A couple nights ago Leach and I sat down for dinner at 8 p.m. and ended up talking until 3:45 in the morning. I can't think of another football coach that I'd want to talk to for eight hours straight. But Leach has a lot more to talk about than football. So do I.
One of the things I like about Leach is the way he handles pressure. You can learn a lot about a person by watching how they react to adversity and setbacks. At the end of last season, WSU offered Leach over $2 million annually to turn around a team that had been losing way more than it was winning. A lot is riding on Leach's performance, and WSU alumni see him as their savior.
If you think savior is over the top, you underestimate the value of football programs to colleges and universities today. Nor have you seen the RVs and campers that pack the campus parking lots days before each home game.
Alums from all over the Pacific Northwest bring generators, grills, firewood and enough food to feed a varsity roster. They are ready for football.
The night before the Cal game I went to my favorite restaurant in Pullman – The Black Cypress. It's the only place in town where you can get grilled steelhead, sautéed kale, fresh farm vegetables, homemade squash soup, Jurassic Salt imported from France, and freshly squeezed celery juice. The place was jammed. The only open seat was at the bar.
I'm not a drinker. But there is something to be said for the atmosphere at a restaurant bar on Main Street in a college town on a crisp fall night. I ended up next to Barry Bartlett and Rob Salberg. Barry is with a PR firm in Seattle. Rob is an energy conservationist for a power company on the opposite side of the state. Both guys graduated from WSU. They were in town for the game. It was their first trip to Pullman in years.

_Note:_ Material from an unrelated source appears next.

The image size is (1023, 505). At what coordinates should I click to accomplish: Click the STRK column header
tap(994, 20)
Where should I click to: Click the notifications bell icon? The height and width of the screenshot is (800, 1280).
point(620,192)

"We're just blown away," Barry told me. "This isn't the Pullman we remember. I feel like I'm in Seattle."
The only reason they were in Pullman is because Mike Leach is the new coach. They said that. Leach also has a lot to do with why a rural town near the Idaho panhandle is starting to feel like Seattle. He has electrified the place.
Barry hoisted his wine glass and proposed a toast. I lifted my freshly squeezed celery juice.

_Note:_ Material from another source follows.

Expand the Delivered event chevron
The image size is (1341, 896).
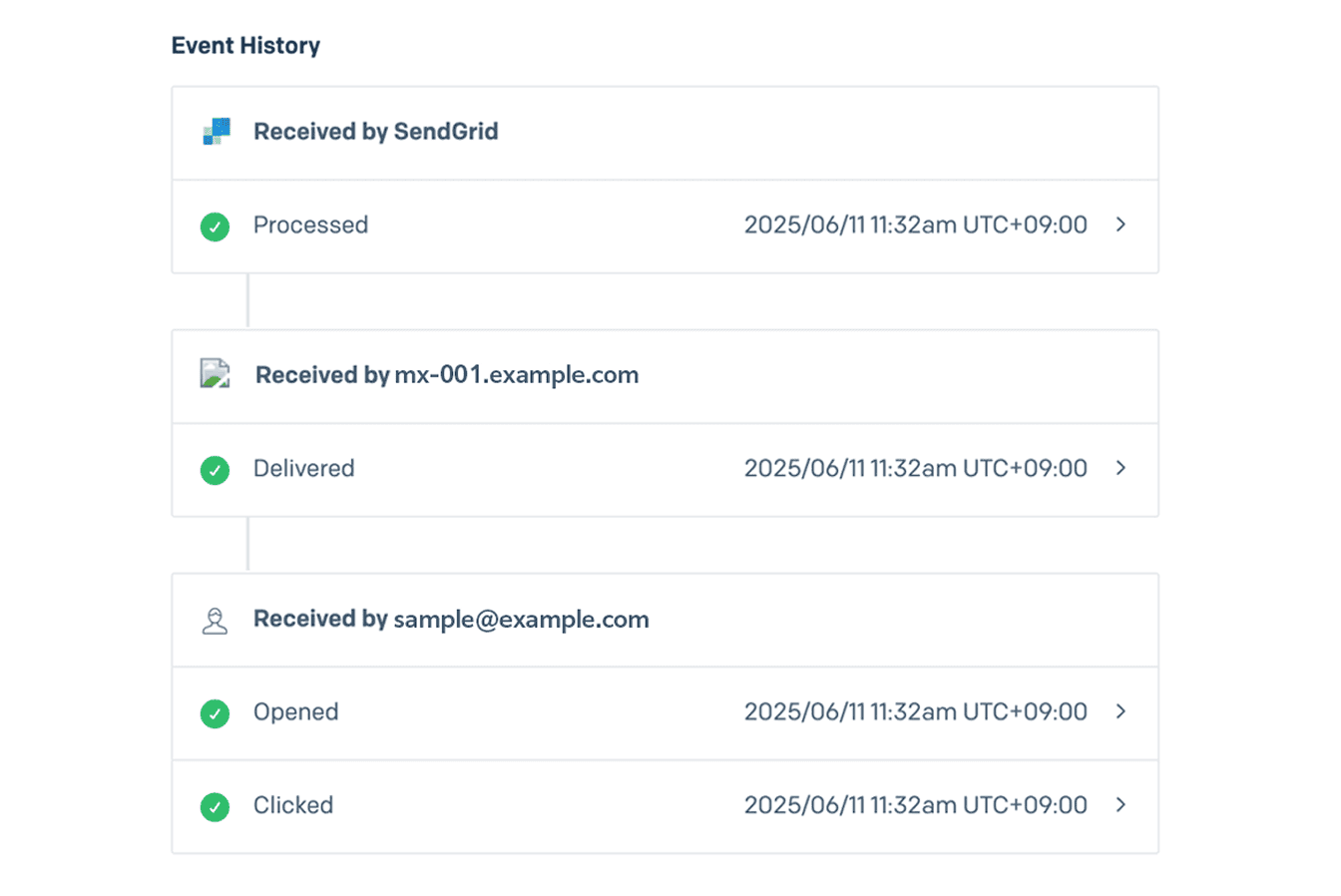1120,468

"To the Cougs," Barry said.
"To the Cougs," Rob and I repeated, bringing our glasses together.
College football has a way of bringing people together. It's also an economic engine. It's the reason the airplanes in Spokane were full and the restaurants and hotels in Pullman were packed.

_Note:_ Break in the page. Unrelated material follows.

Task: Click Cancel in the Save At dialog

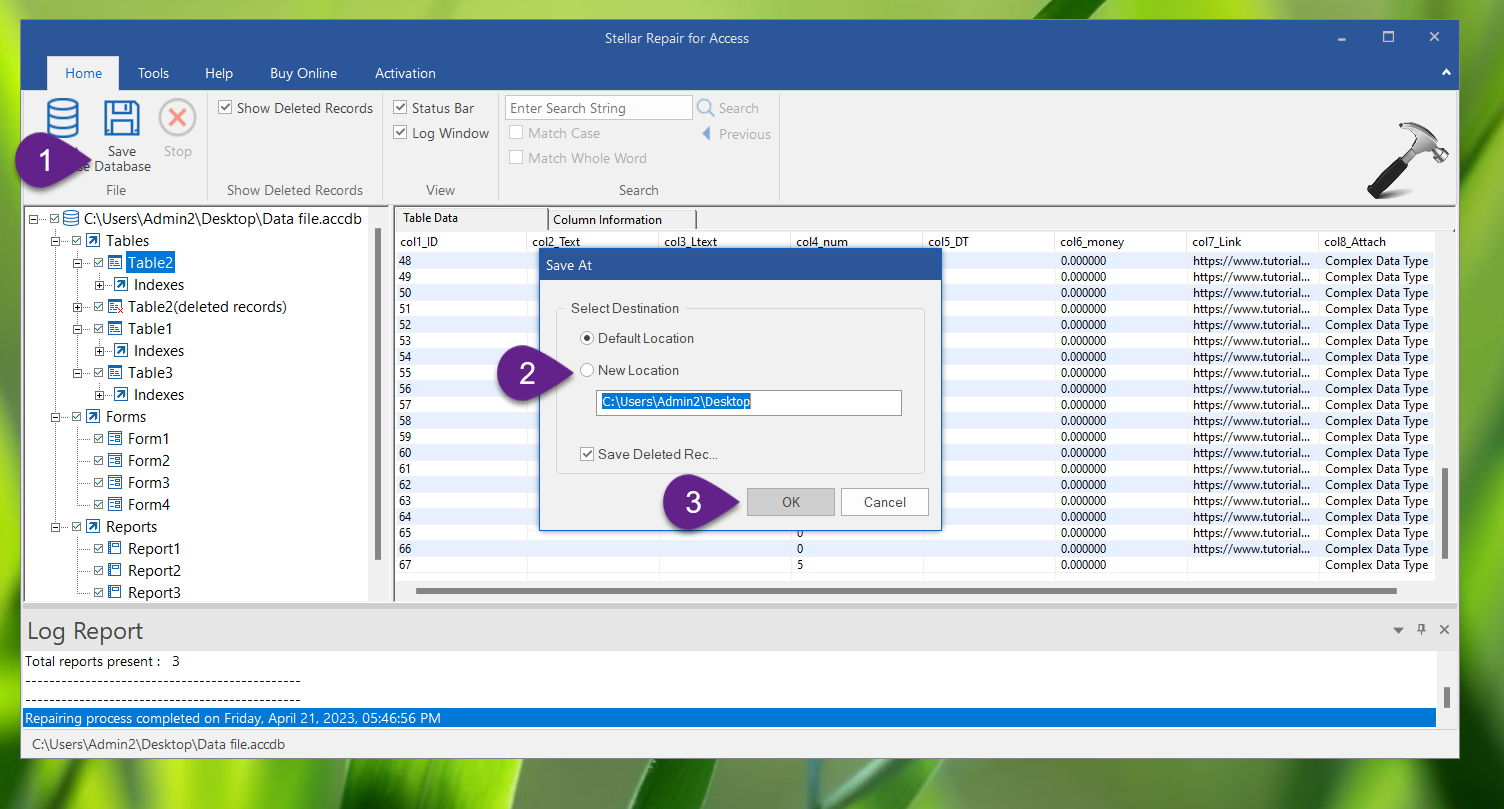Action: [x=884, y=502]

I'm touching down in Seattle now. I'm headed to a downtown office building. Naturally, it will be closed on a Sunday morning at 11. But a security guard will admit me. I'll take the elevator to a law firm on one of the top floors. The lights will be off and the desks unoccupied. But I will proceed to the managing partner's corner office. There I'll find attorney Bill Marler, wearing khaki shorts and working on his computer while talking on the phone.
His office overlooks Century Link Field, where the Patriots are about to kick off against the Seahawks. Marler could be watching the game from a luxury suite, schmoozing with other suits. He can certainly afford to do that. But that's not how he rolls. He's unconventional. He works just as hard today as he did when he got started over 20 years ago.
Marler also happens to be a WSU alum. He's also the former chairman of the school's board of regents. He's one of those guys who used to approve the football coach's salary. So he knows all about the importance of football to universities, not that he thinks it makes any sense.
These days Marler is in a contest where losing is not an option. He represents 42 families with members who became ill during the September 2011 Listeria outbreak traced to cantaloupes sold by Colorado-based Jensen Farms. In all, 147 people were poisoned; 32 died; and there was one miscarriage.
Bill is a dear friend, the kind of guy who always has your back. And if I had a loved one with a serious case of food poisoning, there is no one I'd rather have as an advocate. The guy never stops working for his clients. Even on Sundays.